By: Jacques Berlinerblau

October 19, 2007

Yesterday I conjured up a hypothetical faith-based calamity that might strike the Giuliani campaign. Today, there is no need to conjure. The scenario I am about to describe has already happened. But I am getting ahead of myself. In the winter of 2004 Archbishop Raymond Burke of St. Louis had made it known that he would not grant Communion to presumptive Democratic presidential nominee John Kerry. The demurral from the campaign of the pro-Choice senator from Massachusetts was polite (as all responses to the Church must be): "The archbishop has the right to deny Communion to whoever he wants, but Senator Kerry respectfully disagrees with him on the issue of choice." Let’s call this a Communion-denial story. Political handlers hate Communion-denial stories. But here’s something they hate even more: journalists nationwide were so intrigued by this new angle that pretty soon the Kerry people had a Communion-denial story pandemic on their hands. The media started "what iffing"--writing stories about Eucharistic wafers that might be denied to Kerry were he to seek them on the campaign trail.

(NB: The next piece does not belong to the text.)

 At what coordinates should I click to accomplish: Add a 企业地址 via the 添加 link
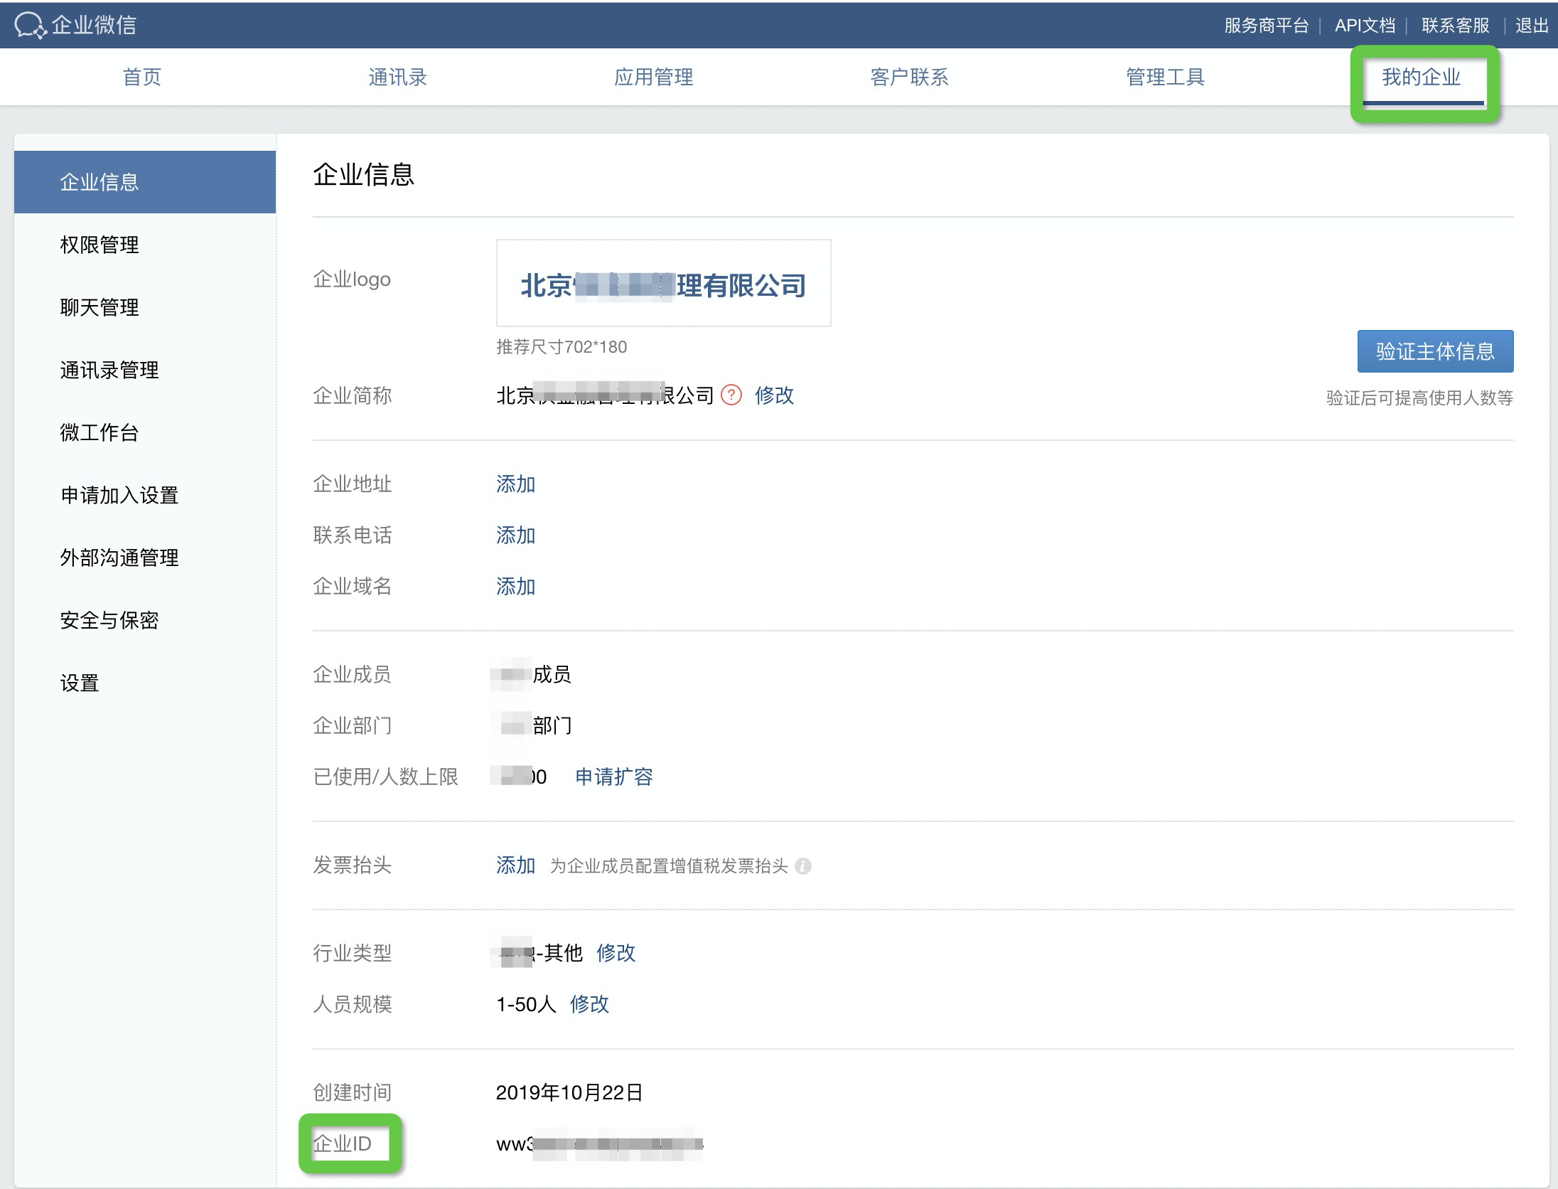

As Kerry trundled from state to state, from parish to parish, newsroom editors across America were saying things like this:

Kerry’s campaigning where? Any Catholics live out there? Somebody have Mitch--where’s Mitch?--find out who the Archbishop of that diocese is. Bishop. Archbishop? What’s the difference again? Anyhow, see if he’ll do an interview. What? I don’t care if it’s Good Friday just get him on the damn phone! Do we have a picture on file? Where the hell is Mitch?"

That John Kerry actually lost the Catholic vote in 2004 is something that the Giuliani team is certainly aware of. For these reasons they have trained themselves in the arts of Communion-denial story pandemic containment.

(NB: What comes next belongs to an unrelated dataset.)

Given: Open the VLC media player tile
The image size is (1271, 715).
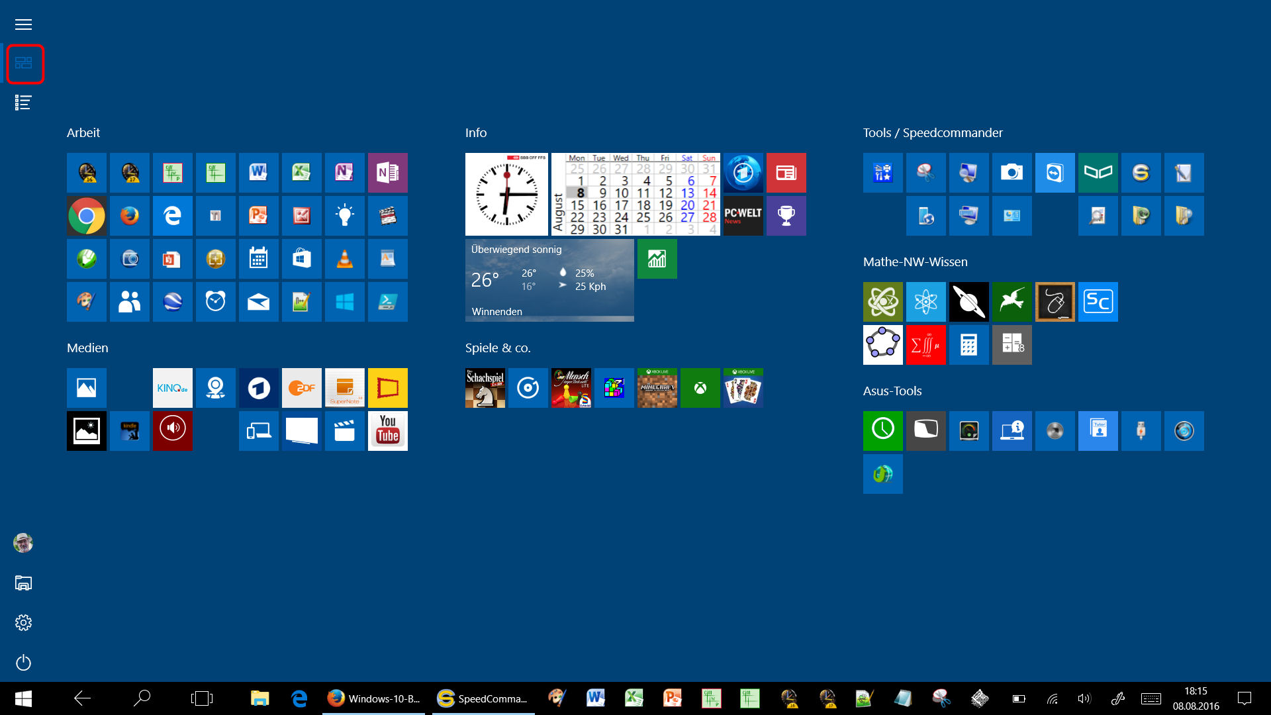Looking at the screenshot, I should tap(344, 259).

This past May an outbreak was reported at the New York Church where Giuliani had one of his weddings. Then, just two weeks ago, Archbishop Burke demonstrated that he does not play partisan politics and said of the Republican what he said of the Democrat. Giuliani responded as follows: "Archbishops have a right to their opinion, you know. There's freedom of religion in this country. There's no established religion, and archbishops have a right to their opinion. Everybody has a right to their opinion."

Giuliani’s team has done a reasonably effective job of quarantining these outbreaks. In both instances the stories have popped up in the news cycle only to disappear fairy quickly.

Why has the damage been kept in check? I am not entirely sure (and I can't rule out that more virulent strains of Communion-denial stories are en route). It may be that the media and electorate are bored with it all. Or perhaps America’s mayor, whose spiritual bond to his Catholicism is infinitely less difficult to discern than that of the unemotive Kerry, has enough diocese street cred’ to ride out the storm.

Last, I reiterate a point I made a few months back, namely, that Giuliani’s flawed Catholicism appeals to Americans who are good God-fearing people, but not perfect ones.